SUMBA-Presiden Joko Widodo meminta agar keunikan budaya yang ada wilayah Sumba, Nusa Tenggara Timur (NTT) harus dikelola secara profesional dan modern. Salah satu caranya memanfaatkan media sosial untuk promosi bahkan menggundang para blogger ke Sumba untuk membantu promosi yang ada.
“Kalau perlu cari sutradara film, baik nasional maupun internasional yang mau produksi filmnya dengan latar belakang keindahan Sumba, supaya NTT makin terkenal di manca negara,” ujar Presiden Jokowi saat memberikan sambutan pada Parade Kuda Sandelwood dan Festival Tenun Ikat Sumba 2017 di Lapangan Galatama, Kabupaten Sumba Barat Daya, NTT, Rabu (12/7).
Presiden berharap agar Parade Kuda Sandelwood dan Festival Tenun Ikat Sumba tidak seperti kembang api, menyala terang satu kali tapi langsung redup.

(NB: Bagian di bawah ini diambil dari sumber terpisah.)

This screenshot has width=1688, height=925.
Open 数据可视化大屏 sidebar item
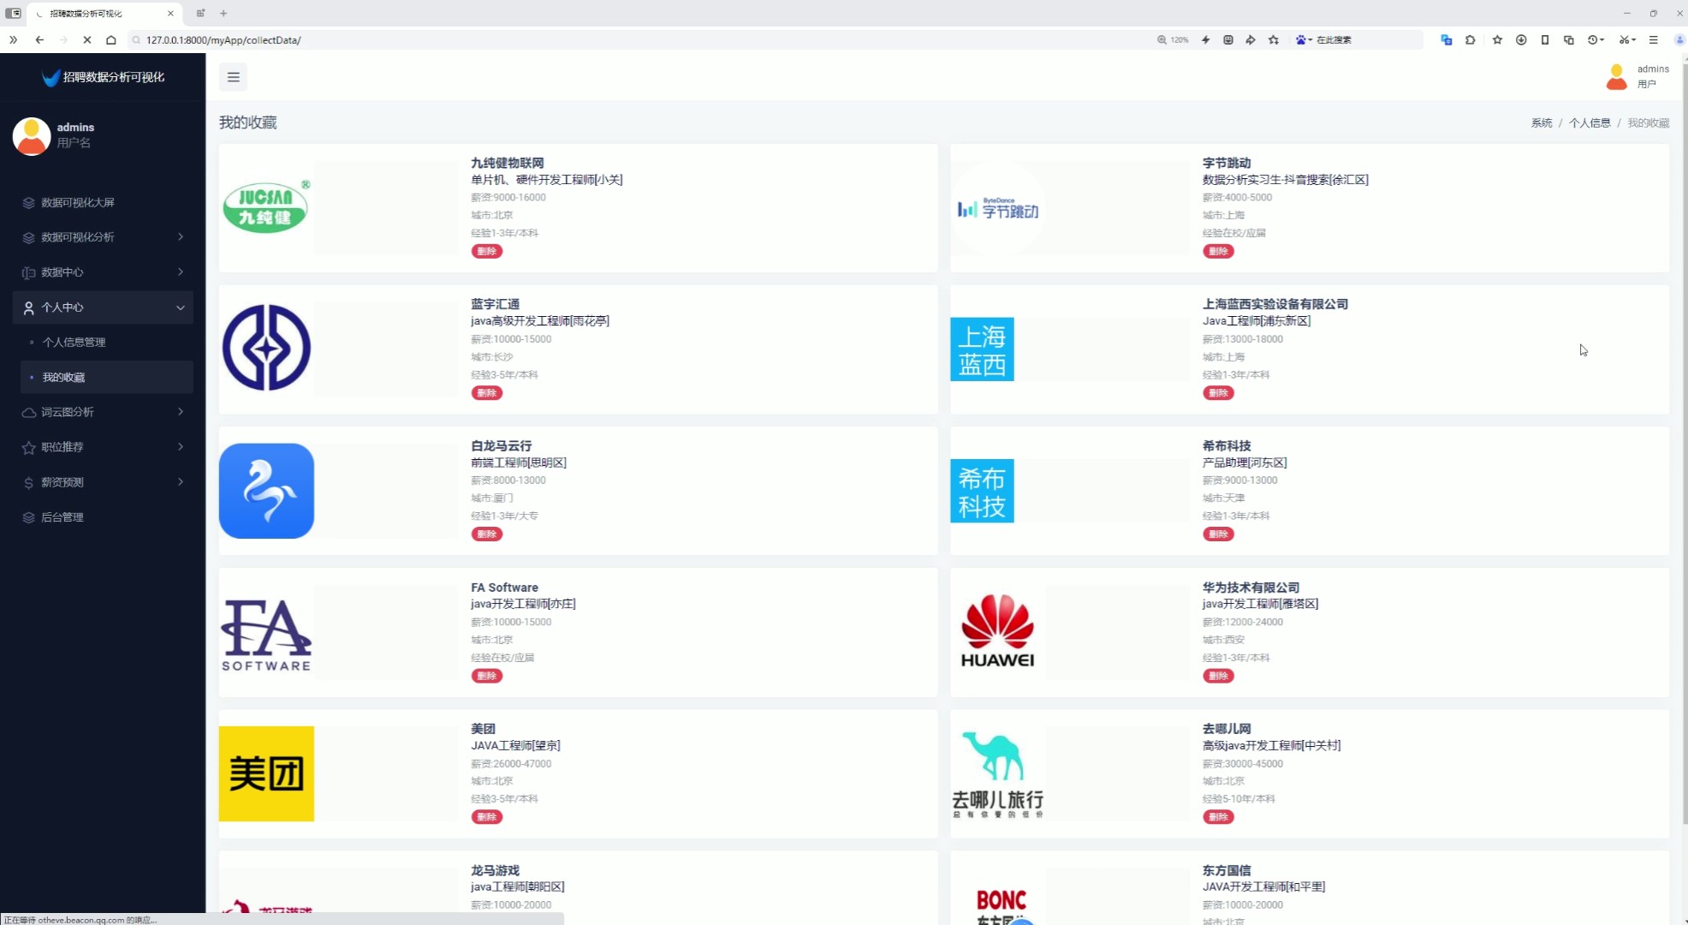click(78, 203)
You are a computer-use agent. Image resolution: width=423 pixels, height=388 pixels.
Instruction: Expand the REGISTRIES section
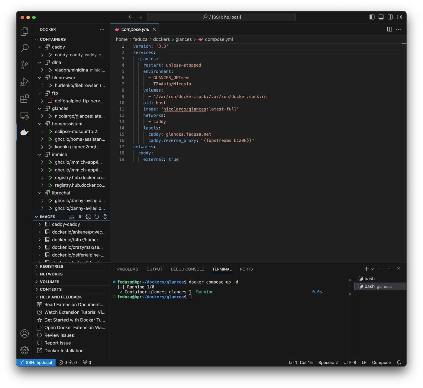pyautogui.click(x=51, y=266)
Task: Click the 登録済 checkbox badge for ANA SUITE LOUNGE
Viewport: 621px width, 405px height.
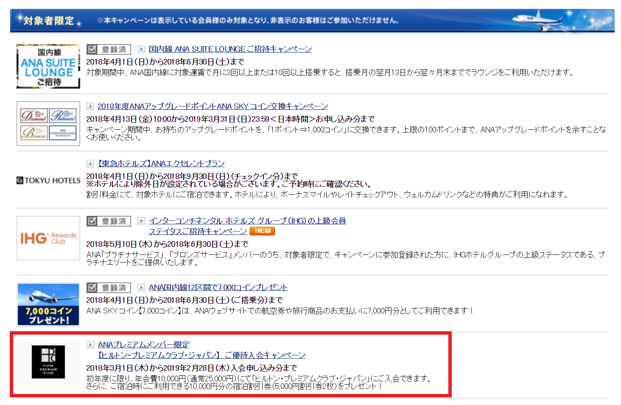Action: (x=109, y=49)
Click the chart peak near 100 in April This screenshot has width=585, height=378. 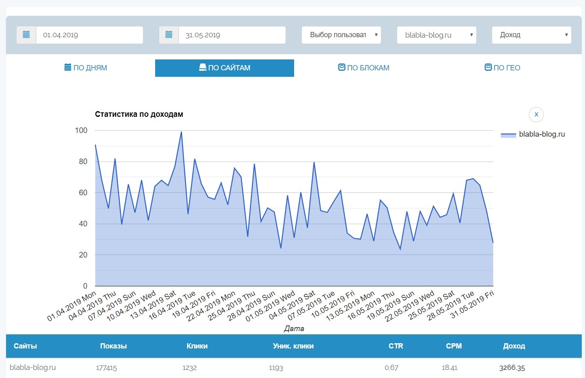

Namun harus dibuat secara berkelanjutan, sehingga harus dipikirkan apa yang dapat dilakukan untuk mempertahankan budaya ini agar tingkat kedatangan wisatawan tetap berlangsung meski tidak ada festival.
Kepala Negara menegaskan Indonesia memiliki keunggulan dibanding bangsa-bangsa lain didunia. Untuk itu, keunikan tersebut harus dikelola dengan baik dan kegiatan promosi dapat dilakukan secara masif dan efektif agar wisatawan berbondong-bondong datang. “Setiap suku dan daerah memiliki keunikan dan memiliki kelebihannya masing-masing yang dapat menjadi daya tarik bagi wisatawan lokal maupun mancanegara. Dengan jumlah suku sebanyak 714 etnis yang tersebar di 17.000 pulau, Indonesia sangat unggul,” tuturnya.